*TASK BRIEF*: Pictures excluded, please transcribe exactly the lines from the one with "This screenshot has height=668, width=2045." through the end of the records below, and nothing more.

*THE RECORDS*:
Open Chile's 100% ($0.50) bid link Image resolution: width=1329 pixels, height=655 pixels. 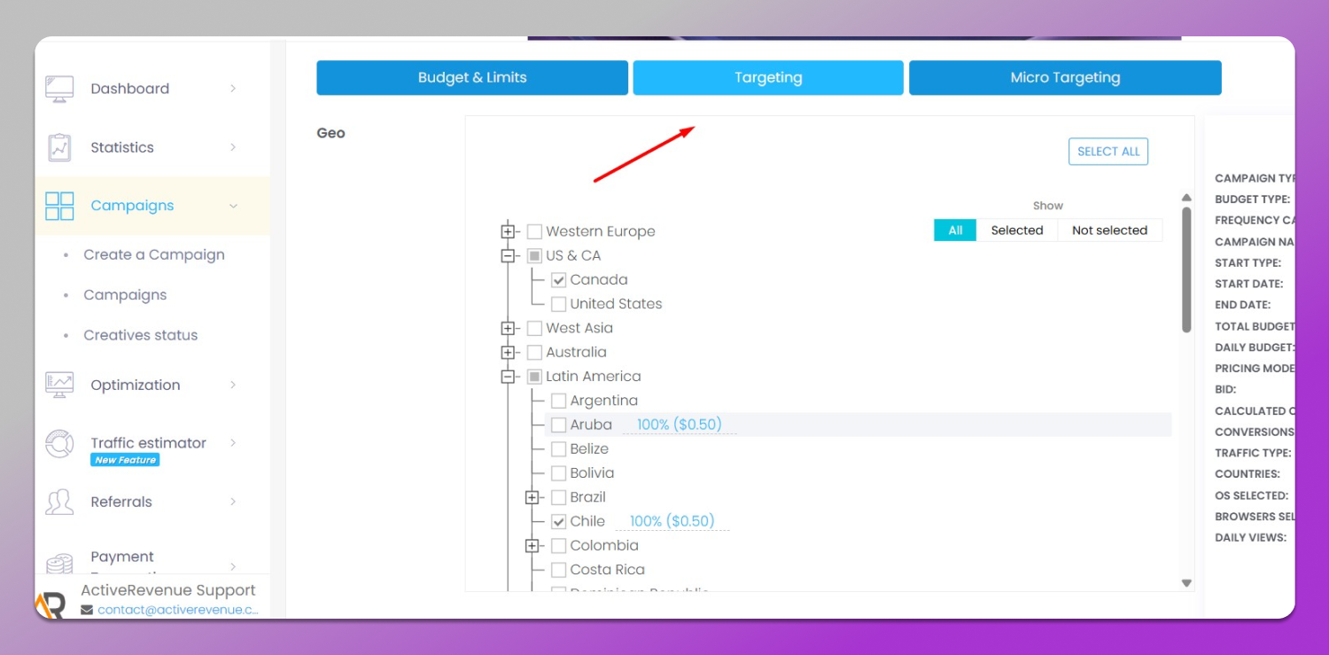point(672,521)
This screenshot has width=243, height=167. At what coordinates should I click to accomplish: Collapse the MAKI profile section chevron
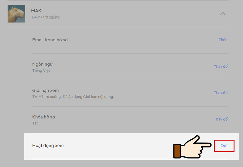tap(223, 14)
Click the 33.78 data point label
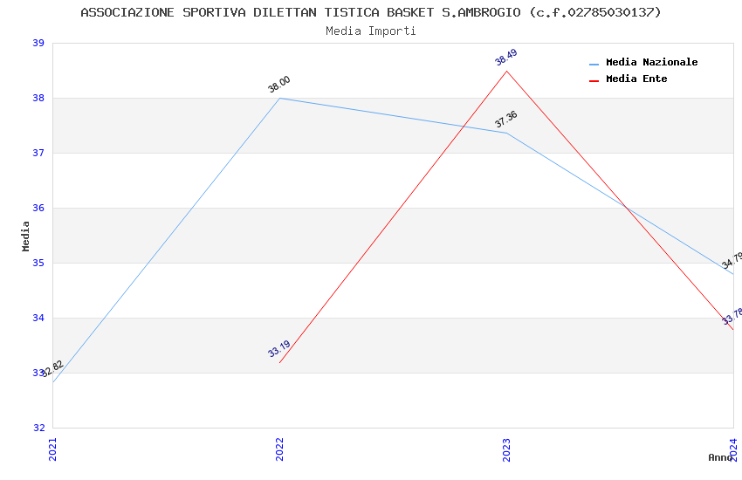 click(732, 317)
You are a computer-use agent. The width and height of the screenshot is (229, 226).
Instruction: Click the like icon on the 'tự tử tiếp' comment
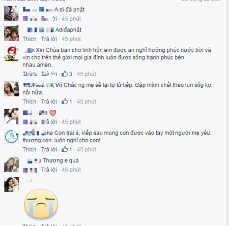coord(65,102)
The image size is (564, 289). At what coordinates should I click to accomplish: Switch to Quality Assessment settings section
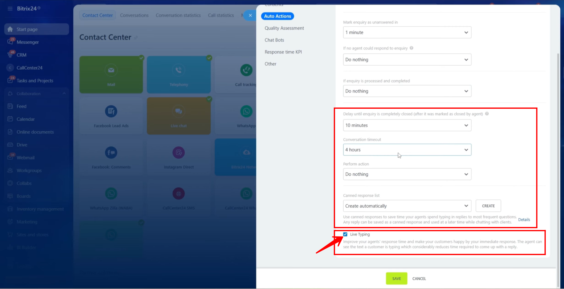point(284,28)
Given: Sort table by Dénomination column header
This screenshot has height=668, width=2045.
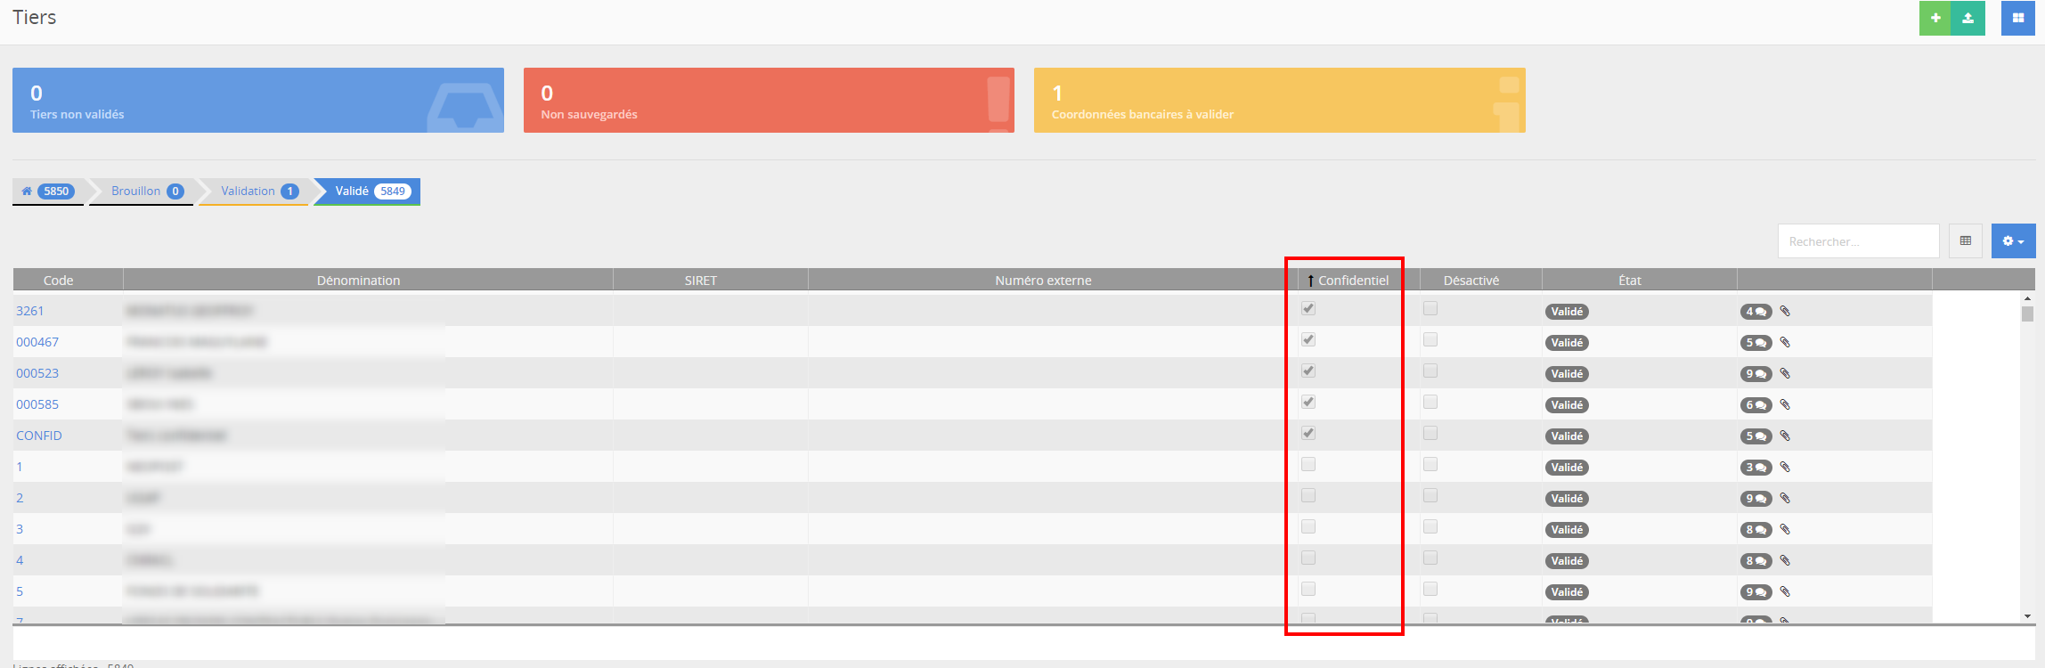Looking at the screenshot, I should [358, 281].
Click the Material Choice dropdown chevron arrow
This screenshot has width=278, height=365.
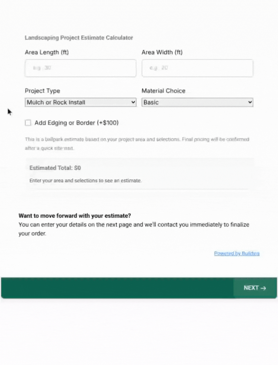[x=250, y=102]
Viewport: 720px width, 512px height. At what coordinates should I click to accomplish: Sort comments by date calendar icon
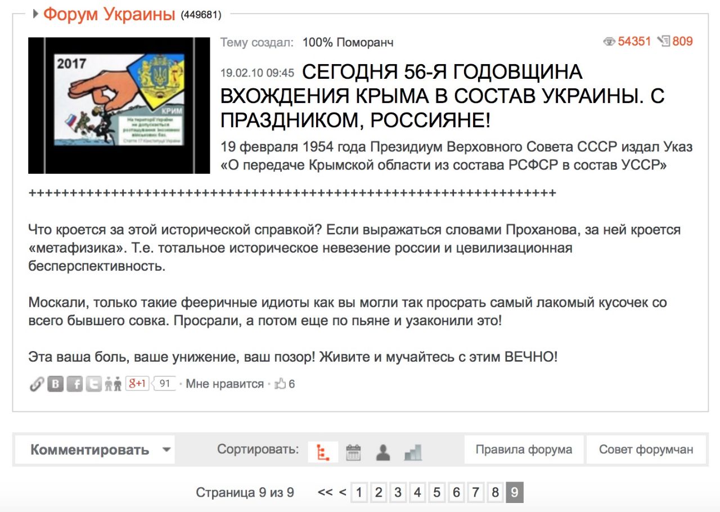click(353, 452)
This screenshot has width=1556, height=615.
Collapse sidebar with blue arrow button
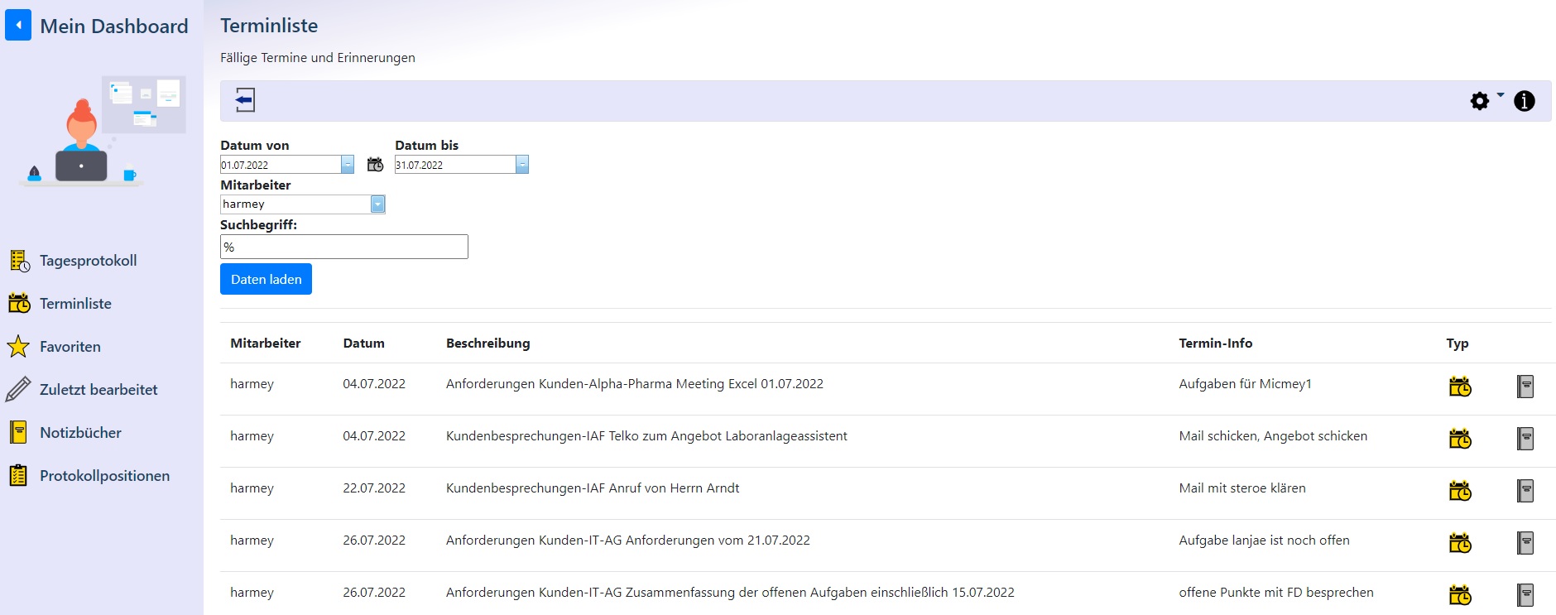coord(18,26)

*REPLY*:
This screenshot has height=668, width=2045.
Looking at the screenshot, I should [358, 281].
Click the Material Choice dropdown chevron arrow
This screenshot has width=278, height=365.
[x=250, y=102]
Viewport: 720px width, 512px height. At what coordinates should I click to accomplish: Sort comments by date calendar icon
click(353, 452)
This screenshot has width=1556, height=615.
Collapse sidebar with blue arrow button
coord(18,26)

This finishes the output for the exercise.